S’il est un seul monument qui doit se jouer au sprint, c’est Milan-SanRemo, même si les organisateurs préfèrent lorsqu’un homme seul se joue de la meute des emballeurs, d’autant plus s’il s’appelle Vincenzo Nibali.

Plusieurs fois ces dernières années, RCS Sport, propriétaire de la course, a d’ailleurs tenté d’épuiser les jambes des sprinteurs en ajoutant des difficultés. Mais Mauro Vegni, son grand patron, estime désormais que le Poggio, ce monticule qui borde la Méditerranée et dont le sommet se trouve à 5,7 kilomètres de l’arrivée, suffit à trier le bon grain des puncheurs de l’ivraie des purs sprinteurs. « Nous sommes revenus au parcours originel. Pour nous, c’est ça le parcours. Et pour le moment, ça reste comme ça. » Jusqu’au prochain sprint massif ?

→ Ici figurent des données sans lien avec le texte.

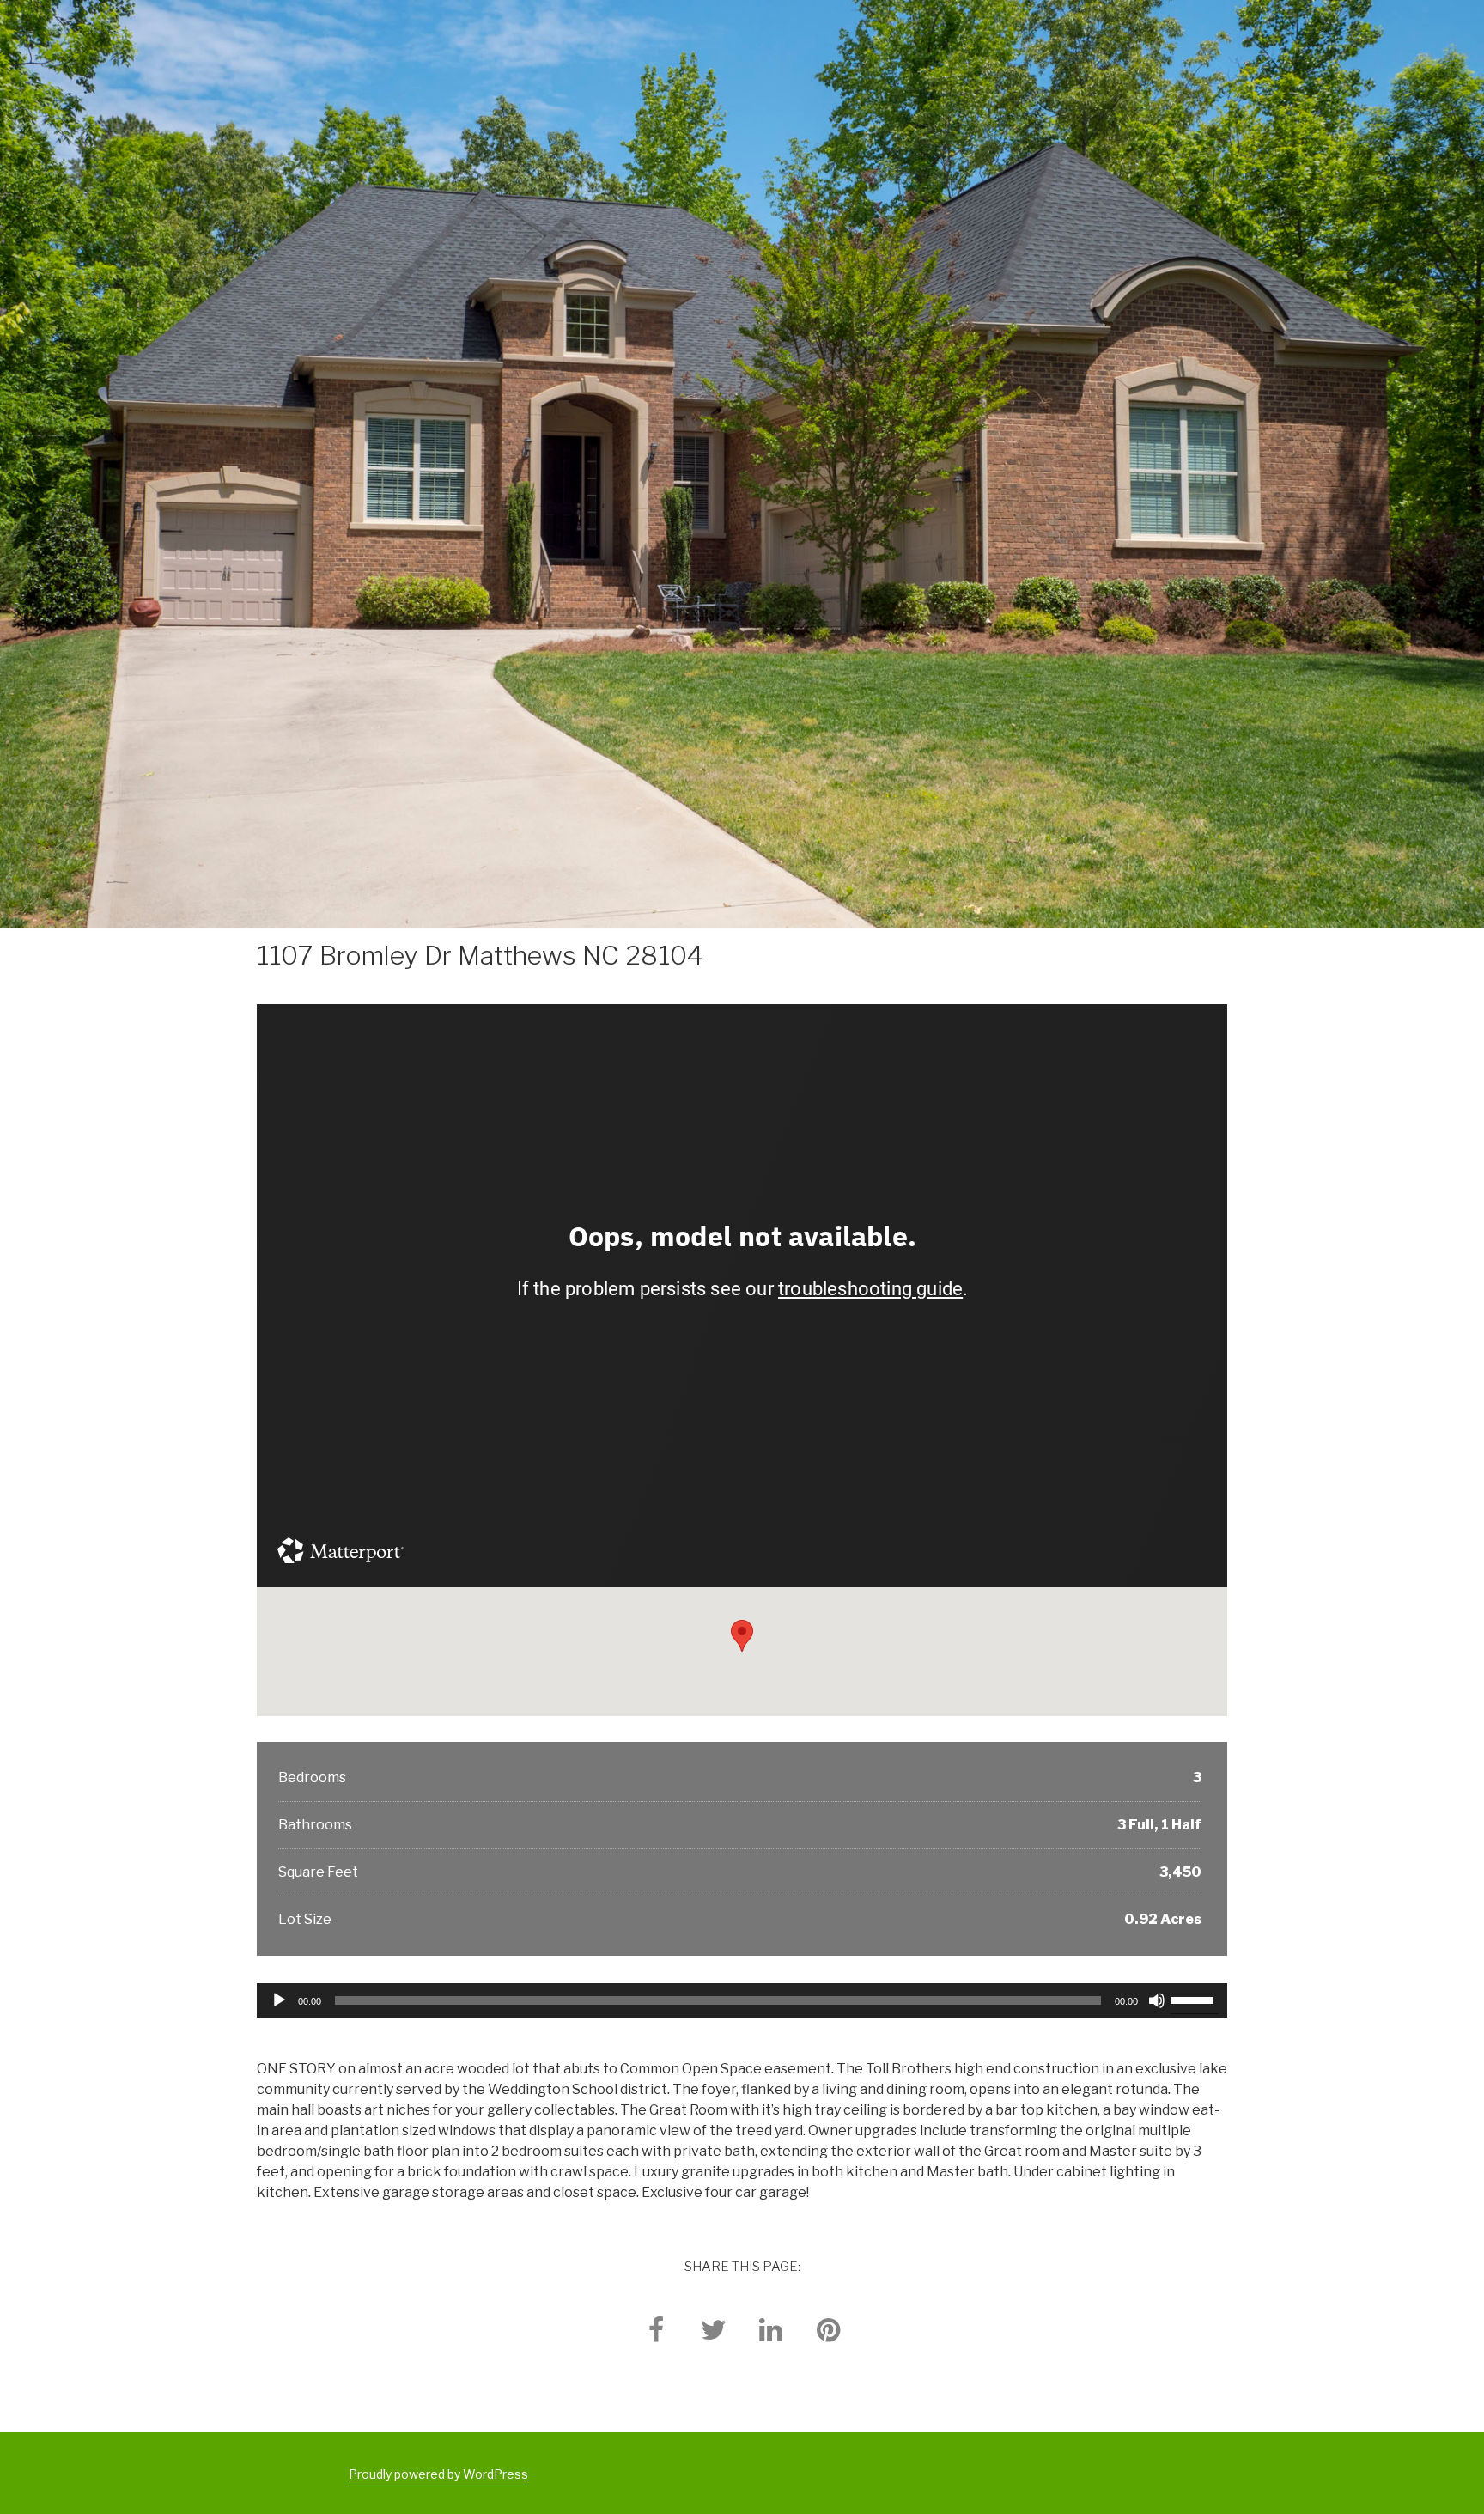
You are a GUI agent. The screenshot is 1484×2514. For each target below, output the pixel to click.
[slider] (1195, 1998)
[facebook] (656, 2329)
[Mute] (1156, 2000)
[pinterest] (828, 2329)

En retrouvant en 2015 l’arrivée de la Via Roma, artère bourgeoise sur laquelle la course a écrit ses plus belles pages (Merckx, De Vlaeminck, Zabel), Milan-SanRemo a retrouvé le troisième pan de sa Sainte-Trinité : Cipressa, Poggio, Via Roma. E basta.

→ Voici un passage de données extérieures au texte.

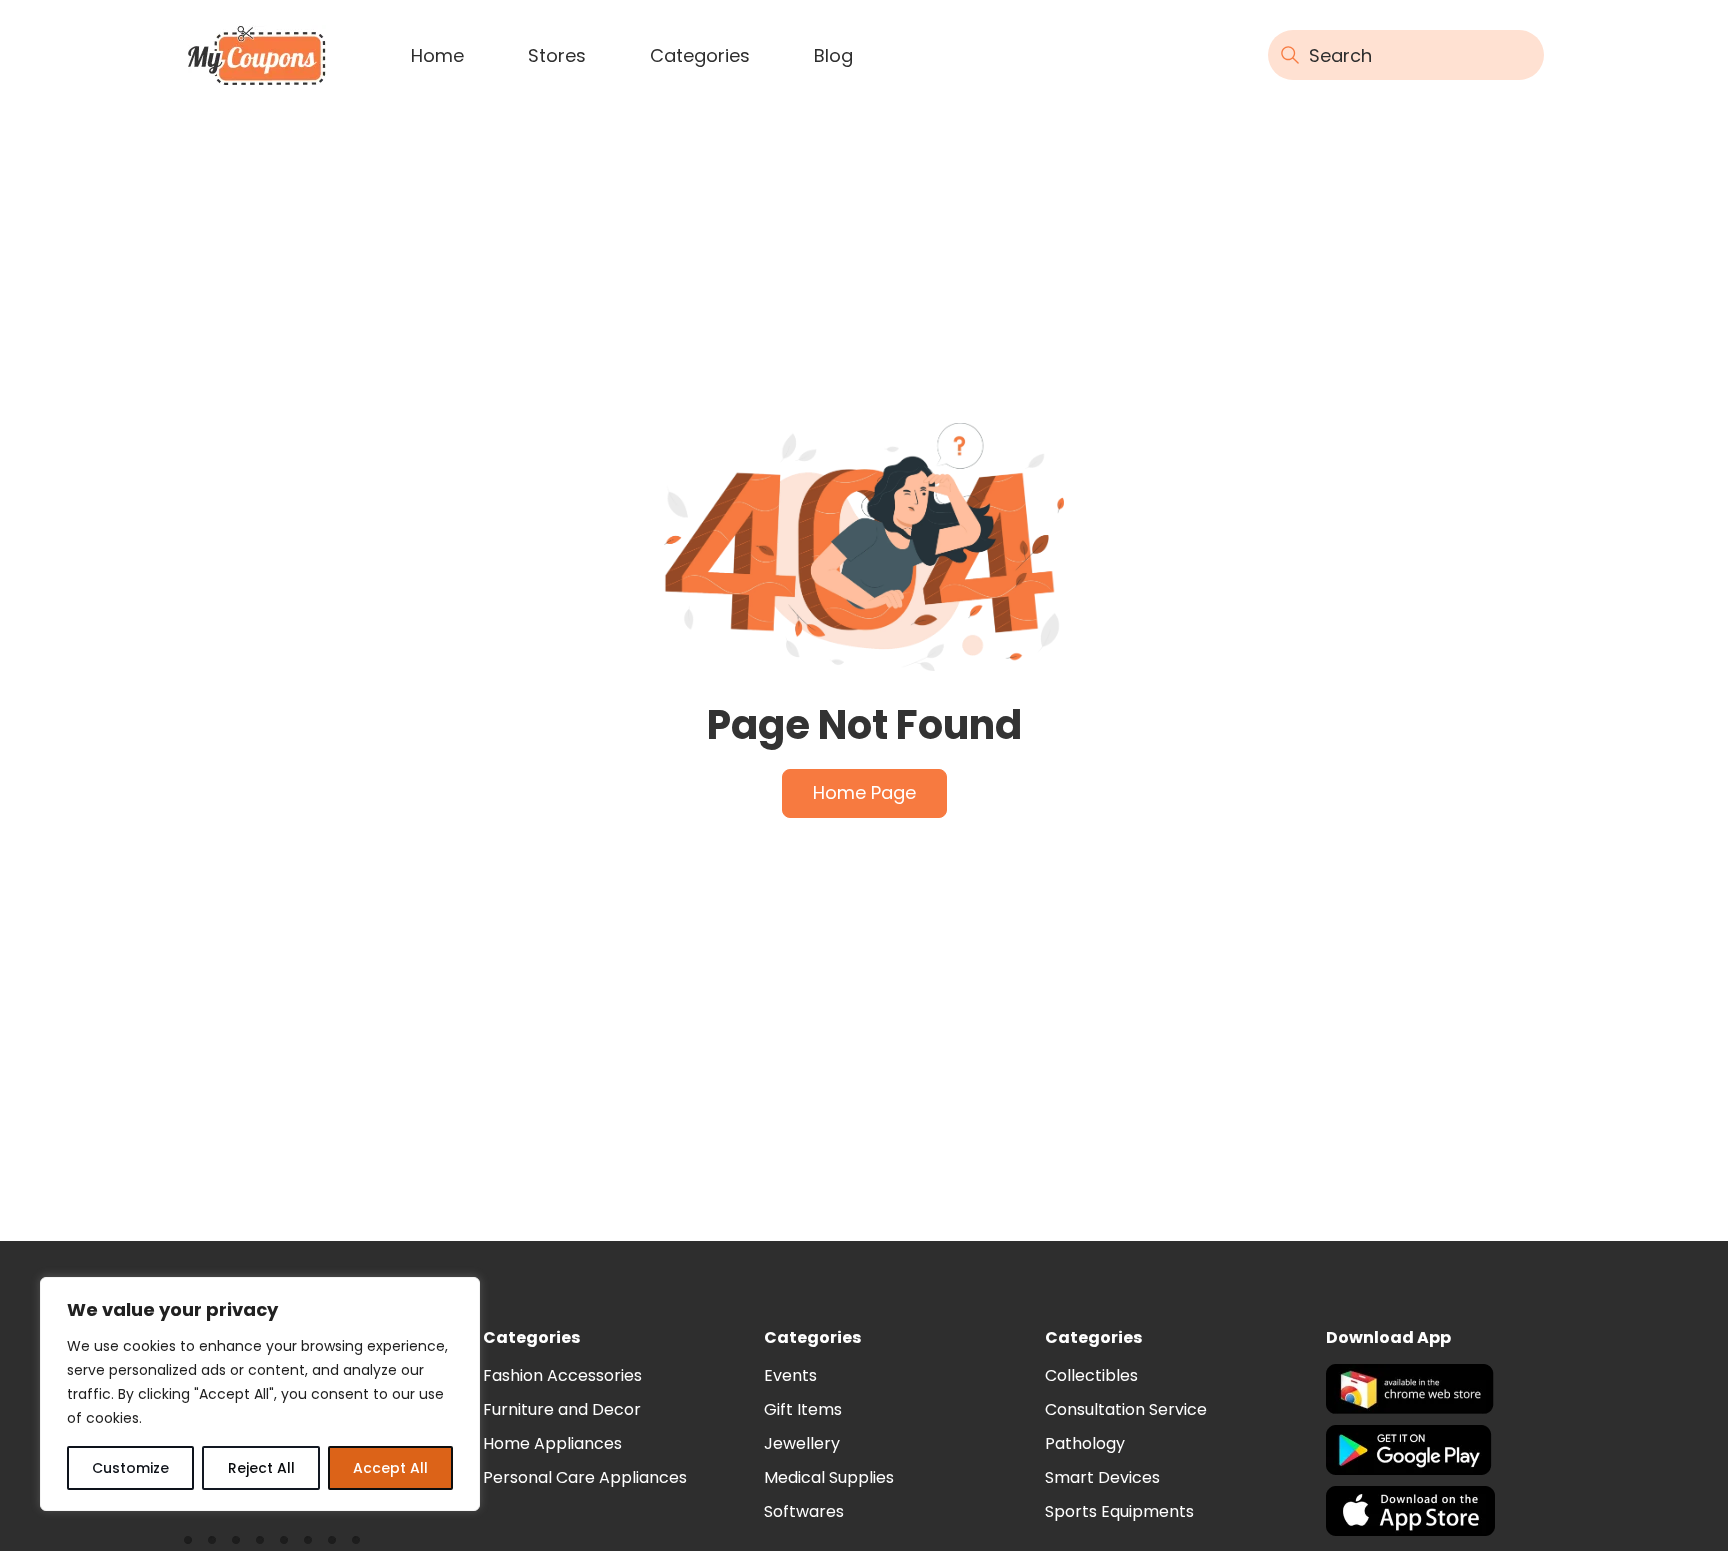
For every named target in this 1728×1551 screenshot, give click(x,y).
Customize (130, 1468)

Milan-San Remo 2018: Highlights
Durée : 05:11

Tour de Lombardie : sans domicile fixe

La plus dure des classiques, disputée en octobre, est aussi la plus instable, baladée d’un bout à l’autre de la Lombardie depuis que son arrivée a quitté Milan en 1961. Côme, Milan, Monza, Bergame et Lecco ont chacune eu cet honneur, mais l’identité de la course s’est noyée dans ces changements de parcours. Plus que l’arrivée, c’est l’ascension jusqu’à la Madonna del Ghisallo, en surplomb du lac de Côme, qui symbolise l’épreuve. Mais elle n’est plus aussi décisive qu’avant et il semble que chaque année, les organisateurs inventent un nouveau parcours.

Depuis 2014, les villes de Bergame et Côme se répartissent départ et arrivée. L’instabilité a lassé Mauro Vegni, le patron de RCS Sport : « Aujourd’hui, nous pensons qu’il est temps de trouver un parcours qui soit toujours le même. Personnellement, je pense que l’arrivée à Côme est la meilleure car il y a la possibilité de faire une course très dure et un final très spectaculaire. Ce pourrait être le parcours définitif », annonce-t-il.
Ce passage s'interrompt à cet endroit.